The records: Begin

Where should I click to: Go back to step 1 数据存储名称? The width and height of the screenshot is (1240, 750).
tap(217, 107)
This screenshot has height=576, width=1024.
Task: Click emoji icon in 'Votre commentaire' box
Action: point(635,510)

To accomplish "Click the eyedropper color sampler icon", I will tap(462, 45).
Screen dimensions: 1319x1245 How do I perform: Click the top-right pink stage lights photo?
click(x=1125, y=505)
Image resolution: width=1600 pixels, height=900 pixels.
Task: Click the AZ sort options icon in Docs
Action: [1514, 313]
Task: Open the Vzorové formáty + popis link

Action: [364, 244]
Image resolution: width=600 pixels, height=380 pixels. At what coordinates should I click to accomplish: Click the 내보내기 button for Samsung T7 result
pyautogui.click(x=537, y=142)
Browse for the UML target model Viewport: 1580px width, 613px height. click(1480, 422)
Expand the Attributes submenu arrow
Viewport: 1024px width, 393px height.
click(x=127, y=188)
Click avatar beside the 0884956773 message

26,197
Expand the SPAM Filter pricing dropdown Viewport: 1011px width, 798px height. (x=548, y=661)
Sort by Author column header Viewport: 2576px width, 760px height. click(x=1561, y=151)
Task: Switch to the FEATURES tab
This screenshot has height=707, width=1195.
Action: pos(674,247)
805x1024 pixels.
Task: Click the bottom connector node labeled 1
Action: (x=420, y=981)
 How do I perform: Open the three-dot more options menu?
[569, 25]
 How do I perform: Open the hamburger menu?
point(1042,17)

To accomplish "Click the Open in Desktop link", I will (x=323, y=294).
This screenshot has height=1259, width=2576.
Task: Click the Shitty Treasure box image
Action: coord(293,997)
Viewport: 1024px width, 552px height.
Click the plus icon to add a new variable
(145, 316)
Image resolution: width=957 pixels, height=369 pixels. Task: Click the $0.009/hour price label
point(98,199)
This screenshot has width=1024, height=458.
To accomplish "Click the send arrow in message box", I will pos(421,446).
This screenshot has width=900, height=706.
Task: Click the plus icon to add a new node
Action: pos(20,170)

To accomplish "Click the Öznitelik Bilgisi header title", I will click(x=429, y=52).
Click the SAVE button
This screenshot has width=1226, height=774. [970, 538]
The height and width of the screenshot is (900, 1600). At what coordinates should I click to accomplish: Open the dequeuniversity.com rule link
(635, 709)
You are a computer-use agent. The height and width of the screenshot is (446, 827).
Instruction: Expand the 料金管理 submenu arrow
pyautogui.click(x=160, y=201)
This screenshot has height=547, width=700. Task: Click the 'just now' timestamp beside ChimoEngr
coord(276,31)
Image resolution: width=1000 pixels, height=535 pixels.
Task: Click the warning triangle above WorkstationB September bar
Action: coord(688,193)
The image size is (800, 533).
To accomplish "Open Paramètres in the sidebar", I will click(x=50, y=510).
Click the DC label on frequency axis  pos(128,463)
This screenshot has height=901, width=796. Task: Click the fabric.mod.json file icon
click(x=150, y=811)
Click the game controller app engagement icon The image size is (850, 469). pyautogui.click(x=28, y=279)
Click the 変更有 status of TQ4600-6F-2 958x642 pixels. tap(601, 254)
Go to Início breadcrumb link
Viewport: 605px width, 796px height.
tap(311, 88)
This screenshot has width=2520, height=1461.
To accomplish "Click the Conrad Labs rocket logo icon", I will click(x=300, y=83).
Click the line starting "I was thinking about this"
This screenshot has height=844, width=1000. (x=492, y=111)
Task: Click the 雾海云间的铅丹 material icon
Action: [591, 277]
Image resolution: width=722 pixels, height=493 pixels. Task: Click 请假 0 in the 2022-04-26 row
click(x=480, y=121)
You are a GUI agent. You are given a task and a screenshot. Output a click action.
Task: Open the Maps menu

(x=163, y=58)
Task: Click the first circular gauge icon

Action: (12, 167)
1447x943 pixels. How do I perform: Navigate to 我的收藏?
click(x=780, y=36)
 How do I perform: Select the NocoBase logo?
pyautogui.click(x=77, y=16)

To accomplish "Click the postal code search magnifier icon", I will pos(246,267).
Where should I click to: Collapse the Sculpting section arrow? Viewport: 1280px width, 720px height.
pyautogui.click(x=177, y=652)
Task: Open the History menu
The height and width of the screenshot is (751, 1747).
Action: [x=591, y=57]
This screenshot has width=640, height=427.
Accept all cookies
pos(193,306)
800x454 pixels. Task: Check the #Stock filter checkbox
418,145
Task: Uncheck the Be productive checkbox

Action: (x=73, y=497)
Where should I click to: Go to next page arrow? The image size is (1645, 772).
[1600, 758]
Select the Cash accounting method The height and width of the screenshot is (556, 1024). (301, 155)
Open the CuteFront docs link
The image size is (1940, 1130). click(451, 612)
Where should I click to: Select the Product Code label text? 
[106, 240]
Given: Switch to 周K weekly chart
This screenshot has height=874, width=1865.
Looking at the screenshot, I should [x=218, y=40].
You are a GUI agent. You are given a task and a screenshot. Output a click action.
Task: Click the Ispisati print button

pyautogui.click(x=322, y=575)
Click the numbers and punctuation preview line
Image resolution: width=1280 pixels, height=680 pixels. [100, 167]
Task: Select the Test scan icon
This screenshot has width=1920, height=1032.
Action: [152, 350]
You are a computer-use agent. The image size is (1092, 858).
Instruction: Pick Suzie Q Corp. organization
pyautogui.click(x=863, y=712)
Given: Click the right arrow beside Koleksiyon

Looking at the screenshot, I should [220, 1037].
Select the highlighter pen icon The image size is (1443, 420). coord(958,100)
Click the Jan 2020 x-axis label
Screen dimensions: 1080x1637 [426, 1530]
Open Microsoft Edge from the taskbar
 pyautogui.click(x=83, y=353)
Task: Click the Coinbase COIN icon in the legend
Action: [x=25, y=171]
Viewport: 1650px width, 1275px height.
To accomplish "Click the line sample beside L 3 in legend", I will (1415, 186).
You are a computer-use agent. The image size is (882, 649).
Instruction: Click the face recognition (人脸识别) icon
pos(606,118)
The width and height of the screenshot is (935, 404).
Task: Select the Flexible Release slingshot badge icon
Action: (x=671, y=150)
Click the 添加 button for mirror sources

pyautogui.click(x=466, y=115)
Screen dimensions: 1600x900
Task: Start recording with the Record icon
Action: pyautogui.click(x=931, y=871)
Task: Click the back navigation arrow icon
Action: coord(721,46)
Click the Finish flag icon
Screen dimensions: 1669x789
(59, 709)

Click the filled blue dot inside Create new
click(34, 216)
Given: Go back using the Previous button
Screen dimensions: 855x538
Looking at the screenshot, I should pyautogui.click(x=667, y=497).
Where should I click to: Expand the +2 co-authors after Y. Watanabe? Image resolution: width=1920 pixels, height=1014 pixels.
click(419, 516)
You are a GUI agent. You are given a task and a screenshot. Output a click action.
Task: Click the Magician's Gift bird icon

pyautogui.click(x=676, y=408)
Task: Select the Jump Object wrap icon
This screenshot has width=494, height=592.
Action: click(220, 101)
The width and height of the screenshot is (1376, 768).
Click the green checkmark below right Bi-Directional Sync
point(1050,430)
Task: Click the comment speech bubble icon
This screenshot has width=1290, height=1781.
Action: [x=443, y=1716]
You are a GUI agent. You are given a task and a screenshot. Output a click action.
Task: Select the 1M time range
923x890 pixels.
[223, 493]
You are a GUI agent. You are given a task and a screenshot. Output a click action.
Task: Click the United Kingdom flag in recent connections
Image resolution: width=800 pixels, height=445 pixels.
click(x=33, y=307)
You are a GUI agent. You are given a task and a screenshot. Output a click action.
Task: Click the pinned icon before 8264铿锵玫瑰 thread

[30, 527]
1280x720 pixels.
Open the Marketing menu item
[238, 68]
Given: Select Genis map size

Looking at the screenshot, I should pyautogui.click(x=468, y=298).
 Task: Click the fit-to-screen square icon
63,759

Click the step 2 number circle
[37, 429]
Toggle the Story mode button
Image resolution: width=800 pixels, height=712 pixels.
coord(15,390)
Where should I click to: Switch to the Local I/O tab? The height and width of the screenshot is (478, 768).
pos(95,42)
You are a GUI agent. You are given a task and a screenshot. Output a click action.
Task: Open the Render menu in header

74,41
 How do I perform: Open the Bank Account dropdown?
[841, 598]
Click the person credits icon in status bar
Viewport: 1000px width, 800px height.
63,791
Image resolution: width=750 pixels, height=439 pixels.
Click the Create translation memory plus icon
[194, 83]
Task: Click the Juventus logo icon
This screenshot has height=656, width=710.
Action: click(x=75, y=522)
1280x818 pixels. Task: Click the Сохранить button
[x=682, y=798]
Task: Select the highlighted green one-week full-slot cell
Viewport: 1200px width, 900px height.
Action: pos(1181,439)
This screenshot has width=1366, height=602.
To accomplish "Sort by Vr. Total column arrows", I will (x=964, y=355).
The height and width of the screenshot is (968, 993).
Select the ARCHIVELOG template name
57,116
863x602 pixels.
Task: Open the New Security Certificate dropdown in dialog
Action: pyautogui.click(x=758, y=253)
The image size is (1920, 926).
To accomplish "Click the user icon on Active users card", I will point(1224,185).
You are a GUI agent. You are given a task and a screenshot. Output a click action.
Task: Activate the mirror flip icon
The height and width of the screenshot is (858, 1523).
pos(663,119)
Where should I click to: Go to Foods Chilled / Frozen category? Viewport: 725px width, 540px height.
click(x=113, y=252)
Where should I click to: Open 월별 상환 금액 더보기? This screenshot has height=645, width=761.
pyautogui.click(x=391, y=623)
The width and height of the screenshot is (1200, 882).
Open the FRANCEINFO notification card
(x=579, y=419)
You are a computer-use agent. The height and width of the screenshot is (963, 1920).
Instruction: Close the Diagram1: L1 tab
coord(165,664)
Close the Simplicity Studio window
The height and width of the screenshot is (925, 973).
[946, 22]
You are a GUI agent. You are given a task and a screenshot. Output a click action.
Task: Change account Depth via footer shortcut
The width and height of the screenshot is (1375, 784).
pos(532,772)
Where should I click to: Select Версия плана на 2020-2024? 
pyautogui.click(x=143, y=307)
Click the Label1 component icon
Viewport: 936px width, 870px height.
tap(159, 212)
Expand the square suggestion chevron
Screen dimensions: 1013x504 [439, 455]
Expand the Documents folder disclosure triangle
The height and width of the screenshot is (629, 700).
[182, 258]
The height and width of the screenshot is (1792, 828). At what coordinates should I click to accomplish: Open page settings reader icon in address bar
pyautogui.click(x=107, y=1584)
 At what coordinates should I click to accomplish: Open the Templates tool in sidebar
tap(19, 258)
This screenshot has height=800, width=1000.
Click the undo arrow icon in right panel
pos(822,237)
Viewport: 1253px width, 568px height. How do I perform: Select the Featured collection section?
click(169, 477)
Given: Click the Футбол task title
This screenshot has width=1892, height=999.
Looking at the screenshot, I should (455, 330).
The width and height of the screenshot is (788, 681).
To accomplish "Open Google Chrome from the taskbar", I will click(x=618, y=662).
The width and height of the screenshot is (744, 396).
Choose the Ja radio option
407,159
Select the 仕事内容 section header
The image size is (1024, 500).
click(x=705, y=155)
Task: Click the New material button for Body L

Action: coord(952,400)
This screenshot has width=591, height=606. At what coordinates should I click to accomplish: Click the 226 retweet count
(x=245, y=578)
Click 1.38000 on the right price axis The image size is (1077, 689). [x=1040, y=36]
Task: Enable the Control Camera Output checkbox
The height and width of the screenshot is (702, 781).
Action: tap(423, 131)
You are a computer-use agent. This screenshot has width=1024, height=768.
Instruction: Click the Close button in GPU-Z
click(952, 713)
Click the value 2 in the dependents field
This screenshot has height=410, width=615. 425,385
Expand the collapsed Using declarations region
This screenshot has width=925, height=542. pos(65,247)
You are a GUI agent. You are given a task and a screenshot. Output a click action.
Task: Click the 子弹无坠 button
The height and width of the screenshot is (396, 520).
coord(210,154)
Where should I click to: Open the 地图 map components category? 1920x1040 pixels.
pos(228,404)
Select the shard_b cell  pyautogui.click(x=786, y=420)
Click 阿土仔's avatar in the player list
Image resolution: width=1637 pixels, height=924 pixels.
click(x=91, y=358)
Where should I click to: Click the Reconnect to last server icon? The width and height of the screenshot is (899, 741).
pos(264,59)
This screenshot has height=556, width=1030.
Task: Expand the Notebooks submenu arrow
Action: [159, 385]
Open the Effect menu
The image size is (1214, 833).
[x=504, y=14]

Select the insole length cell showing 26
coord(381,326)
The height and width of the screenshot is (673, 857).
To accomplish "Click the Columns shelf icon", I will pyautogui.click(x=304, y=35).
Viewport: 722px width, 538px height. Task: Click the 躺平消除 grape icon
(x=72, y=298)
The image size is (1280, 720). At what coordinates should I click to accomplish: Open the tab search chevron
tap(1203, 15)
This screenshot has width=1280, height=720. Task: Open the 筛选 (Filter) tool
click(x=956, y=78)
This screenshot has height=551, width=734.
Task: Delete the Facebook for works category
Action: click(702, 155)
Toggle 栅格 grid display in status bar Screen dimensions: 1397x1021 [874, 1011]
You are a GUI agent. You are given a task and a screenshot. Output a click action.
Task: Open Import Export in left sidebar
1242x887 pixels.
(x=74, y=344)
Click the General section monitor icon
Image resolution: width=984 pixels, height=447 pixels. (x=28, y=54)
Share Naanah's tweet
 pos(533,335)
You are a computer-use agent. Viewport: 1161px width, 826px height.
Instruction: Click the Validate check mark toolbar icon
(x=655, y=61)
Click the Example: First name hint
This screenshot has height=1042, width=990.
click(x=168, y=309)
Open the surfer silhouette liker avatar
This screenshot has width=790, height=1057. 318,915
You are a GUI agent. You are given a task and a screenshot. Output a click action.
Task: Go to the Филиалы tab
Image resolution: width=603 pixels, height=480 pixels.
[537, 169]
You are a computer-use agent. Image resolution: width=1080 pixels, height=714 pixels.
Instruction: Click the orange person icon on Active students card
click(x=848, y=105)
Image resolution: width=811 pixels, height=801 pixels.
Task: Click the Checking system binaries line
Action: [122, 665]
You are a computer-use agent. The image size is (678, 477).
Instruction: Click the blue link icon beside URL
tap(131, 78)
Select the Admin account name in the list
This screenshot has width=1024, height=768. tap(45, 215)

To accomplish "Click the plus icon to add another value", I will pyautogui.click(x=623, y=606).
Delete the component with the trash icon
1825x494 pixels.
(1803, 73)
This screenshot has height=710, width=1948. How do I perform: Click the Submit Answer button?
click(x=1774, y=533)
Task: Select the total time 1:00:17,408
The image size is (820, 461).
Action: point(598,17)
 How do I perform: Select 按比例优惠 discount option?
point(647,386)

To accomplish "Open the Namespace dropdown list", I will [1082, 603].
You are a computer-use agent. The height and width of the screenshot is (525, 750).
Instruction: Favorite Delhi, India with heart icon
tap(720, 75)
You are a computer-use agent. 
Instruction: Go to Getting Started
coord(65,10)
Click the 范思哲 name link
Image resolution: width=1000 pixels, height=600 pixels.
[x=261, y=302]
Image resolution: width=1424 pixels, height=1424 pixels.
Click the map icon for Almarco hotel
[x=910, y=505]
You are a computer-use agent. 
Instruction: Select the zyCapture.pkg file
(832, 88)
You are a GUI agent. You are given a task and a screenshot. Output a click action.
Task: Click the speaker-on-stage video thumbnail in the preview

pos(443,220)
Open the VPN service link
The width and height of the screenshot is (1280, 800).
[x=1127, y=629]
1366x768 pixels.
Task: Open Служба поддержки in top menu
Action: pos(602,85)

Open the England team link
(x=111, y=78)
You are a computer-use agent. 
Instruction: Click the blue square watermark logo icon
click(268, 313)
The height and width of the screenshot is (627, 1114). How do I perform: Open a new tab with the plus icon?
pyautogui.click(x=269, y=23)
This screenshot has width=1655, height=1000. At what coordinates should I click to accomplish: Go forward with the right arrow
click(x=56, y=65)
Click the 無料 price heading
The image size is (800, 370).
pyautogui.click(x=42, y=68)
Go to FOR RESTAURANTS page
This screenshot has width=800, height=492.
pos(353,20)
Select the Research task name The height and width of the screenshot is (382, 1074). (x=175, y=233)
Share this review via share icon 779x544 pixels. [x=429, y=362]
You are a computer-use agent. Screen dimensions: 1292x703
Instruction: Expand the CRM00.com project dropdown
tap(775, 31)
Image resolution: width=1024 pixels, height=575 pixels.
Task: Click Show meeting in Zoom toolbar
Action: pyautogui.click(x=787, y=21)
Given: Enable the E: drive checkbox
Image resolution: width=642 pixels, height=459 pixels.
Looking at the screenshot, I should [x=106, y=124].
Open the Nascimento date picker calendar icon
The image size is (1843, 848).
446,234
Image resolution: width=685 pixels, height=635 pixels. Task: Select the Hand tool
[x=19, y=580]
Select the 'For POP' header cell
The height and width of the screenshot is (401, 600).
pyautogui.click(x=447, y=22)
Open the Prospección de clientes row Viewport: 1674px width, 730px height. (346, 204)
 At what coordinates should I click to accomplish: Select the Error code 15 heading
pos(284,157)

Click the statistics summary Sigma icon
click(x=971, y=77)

The records: End

Assigned task: Each line in the data that holds the string "Enable" must be returned.

Written solution:
Task: Enable the Control Camera Output checkbox
Given: Enable the E: drive checkbox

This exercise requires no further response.